Selon les participants, la non-reconnaissance s’exprime aussi par l’entremise de différents défis en matière de ressources humaines : moins bons salaires, formation continue limitée, équipements désuets, etc. En effet, le sous-financement chronique de ces services policiers les empêche d’offrir des salaires concurrentiels, ce qui entraîne aussi des difficultés importantes en termes de recrutement et de rétention du personnel (Aubert et Jaccoud, 2012 ; Kiedrowsky et al., 2017). Un rapport ministériel déposé en 1973 avait déjà souligné que le financement des services policiers autochtones était insuffisant et inéquitable (Kiedrowsky et al., 2017). Une étude plus récente rapportant des données collectées en 2009 auprès de directeurs de corps policiers autochtones avait aussi mis en lumière les conditions de travail précaires dans lesquelles ils doivent exercer leur mandat (Aubert et Jaccoud, 2012). Force est d’admettre que dix ans plus tard, ce constat est toujours d’actualité. Lorsqu’ils se comparent aux policiers ailleurs au Québec, les participants à la MAG perçoivent que leurs conditions de travail sont nettement inférieures :

Tu sais, on n’est pas reconnus au même titre que les autres policiers ailleurs au Québec dans les grandes villes. Eux autres ils sont à 50 $ de l’heure après 6 ans, mais moi j’ai des amis que ça fait 20-25 ans qu’ils sont dans la police, et ils sont à 20 $. Tu sais quand j’ai commencé dans l’auto-patrouille, j’avais 15 $ de l’heure. Ça démontre un peu qu’on est une classe à part.

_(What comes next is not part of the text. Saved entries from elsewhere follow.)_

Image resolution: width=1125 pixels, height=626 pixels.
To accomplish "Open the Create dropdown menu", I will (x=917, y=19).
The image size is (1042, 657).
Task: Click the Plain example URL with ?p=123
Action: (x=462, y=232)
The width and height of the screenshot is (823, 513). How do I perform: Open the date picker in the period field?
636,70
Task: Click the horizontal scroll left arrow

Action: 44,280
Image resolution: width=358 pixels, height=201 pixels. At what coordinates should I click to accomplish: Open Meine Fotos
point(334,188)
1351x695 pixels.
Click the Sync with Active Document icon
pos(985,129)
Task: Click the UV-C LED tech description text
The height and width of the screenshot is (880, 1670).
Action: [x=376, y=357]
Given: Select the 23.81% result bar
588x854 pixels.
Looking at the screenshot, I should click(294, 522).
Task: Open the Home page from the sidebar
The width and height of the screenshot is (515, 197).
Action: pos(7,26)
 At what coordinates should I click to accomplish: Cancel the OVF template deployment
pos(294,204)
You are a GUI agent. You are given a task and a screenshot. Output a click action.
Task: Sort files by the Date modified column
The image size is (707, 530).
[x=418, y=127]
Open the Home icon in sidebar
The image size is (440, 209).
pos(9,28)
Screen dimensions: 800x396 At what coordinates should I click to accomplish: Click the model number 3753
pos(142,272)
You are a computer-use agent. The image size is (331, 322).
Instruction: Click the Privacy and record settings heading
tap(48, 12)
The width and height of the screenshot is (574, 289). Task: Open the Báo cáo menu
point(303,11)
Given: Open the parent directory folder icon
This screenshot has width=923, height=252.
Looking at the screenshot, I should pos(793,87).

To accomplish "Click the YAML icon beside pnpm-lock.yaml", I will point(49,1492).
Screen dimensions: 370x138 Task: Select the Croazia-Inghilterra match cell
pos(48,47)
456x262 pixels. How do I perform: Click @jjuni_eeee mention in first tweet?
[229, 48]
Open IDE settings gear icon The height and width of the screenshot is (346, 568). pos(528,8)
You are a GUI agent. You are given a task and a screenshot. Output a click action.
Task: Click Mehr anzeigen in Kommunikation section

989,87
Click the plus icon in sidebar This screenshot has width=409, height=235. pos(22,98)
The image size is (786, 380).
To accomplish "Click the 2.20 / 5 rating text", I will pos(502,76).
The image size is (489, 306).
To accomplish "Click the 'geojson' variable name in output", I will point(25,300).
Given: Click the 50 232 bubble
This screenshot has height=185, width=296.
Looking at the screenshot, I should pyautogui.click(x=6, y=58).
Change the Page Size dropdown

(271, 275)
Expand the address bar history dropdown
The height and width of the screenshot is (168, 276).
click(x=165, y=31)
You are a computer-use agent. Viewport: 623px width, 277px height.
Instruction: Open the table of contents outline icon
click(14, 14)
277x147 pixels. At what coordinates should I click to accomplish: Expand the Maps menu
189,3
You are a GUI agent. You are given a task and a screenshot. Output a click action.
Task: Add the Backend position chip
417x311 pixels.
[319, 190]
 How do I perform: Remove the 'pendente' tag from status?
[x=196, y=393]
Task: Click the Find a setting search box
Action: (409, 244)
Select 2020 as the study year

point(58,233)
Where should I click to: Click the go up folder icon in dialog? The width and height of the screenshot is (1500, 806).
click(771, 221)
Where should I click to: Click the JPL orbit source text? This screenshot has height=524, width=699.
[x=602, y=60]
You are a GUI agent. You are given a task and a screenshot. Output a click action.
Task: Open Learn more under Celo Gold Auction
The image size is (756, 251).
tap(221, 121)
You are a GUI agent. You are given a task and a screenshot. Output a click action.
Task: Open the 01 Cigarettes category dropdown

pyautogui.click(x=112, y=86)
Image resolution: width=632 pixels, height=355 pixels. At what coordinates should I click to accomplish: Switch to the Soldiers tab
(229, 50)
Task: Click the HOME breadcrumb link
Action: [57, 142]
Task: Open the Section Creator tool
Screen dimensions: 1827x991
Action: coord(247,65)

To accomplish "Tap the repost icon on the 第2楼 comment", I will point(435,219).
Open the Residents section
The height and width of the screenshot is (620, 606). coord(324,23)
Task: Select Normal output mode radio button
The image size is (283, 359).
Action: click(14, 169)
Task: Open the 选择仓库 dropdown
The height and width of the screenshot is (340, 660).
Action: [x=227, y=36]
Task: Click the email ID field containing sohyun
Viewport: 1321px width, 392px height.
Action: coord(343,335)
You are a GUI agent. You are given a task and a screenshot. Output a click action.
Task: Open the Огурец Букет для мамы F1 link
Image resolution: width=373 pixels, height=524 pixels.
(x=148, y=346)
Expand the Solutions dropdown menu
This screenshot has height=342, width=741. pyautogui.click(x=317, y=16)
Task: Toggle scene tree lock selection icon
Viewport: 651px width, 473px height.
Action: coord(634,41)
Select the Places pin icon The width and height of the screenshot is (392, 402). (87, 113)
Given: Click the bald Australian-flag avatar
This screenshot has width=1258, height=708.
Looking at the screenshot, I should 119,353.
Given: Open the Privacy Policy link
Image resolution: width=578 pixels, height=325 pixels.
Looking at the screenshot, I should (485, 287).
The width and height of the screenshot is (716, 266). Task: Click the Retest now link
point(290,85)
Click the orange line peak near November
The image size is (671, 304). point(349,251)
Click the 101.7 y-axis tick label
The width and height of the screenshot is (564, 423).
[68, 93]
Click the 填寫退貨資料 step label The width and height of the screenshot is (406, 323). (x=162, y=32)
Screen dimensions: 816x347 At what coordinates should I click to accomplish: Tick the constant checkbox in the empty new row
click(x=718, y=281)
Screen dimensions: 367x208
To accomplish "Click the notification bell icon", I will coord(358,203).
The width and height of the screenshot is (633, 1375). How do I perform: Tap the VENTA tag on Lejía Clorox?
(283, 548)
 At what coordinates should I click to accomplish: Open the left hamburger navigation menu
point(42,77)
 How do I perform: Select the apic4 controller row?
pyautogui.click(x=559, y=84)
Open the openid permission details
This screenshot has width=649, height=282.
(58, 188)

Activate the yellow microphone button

Participant 3, 8 ans de service

Bien que la PPPN poursuivait l’objectif d’uniformiser la formation, le cercle vicieux qu’entraîne le sous-financement des corps policiers autochtones limite nécessairement les possibilités de recrutement, mais aussi de formation (Kiedrowsky et al., 2017). Il ne s’agit pas ici de remettre en question la qualité des formations offertes ou de se demander si elles sont culturellement adaptées, mais plutôt de considérer la difficulté pour des policiers autochtones d’y accéder (Jaccoud et Spielvogel, 2018) comme en témoigne l’extrait suivant :

Nos organisations policières, ce n’est pas de la mauvaise volonté de dire non, on veut former nos policiers, mais un moment donné… L’argent… Le mot se passe auprès des autres organisations policières, et qu’est-ce que ça lance comme message ? « Ah, sont pas formés eux autres. » Euh… un instant, là ! Ce n’est pas de la mauvaise volonté, au contraire, on voudrait bien.

Participant 6, 9 ans de service

Selon les propos des participants, les difficultés d’accès à la formation entraînent à leur tour le manque de reconnaissance qu’ils perçoivent, cette fois, de la part de leurs collègues policiers oeuvrant au sein de corps de police allochtones :

À cause qu’on est Autochtone, j’ai fait une attestation d’études collégiales [1 an d’études techniques], je n’ai pas le diplôme d’études collégiales [3 ans d’études techniques], mais j’ai fait le même 15 semaines de l’École de police comme les autres. C’est juste qu’il a été adapté à nous autres. Pourquoi les autres policiers ne sont pas capables de le reconnaître ? Comme si je n’étais pas un policier, comme si j’étais un… un agent de sécurité.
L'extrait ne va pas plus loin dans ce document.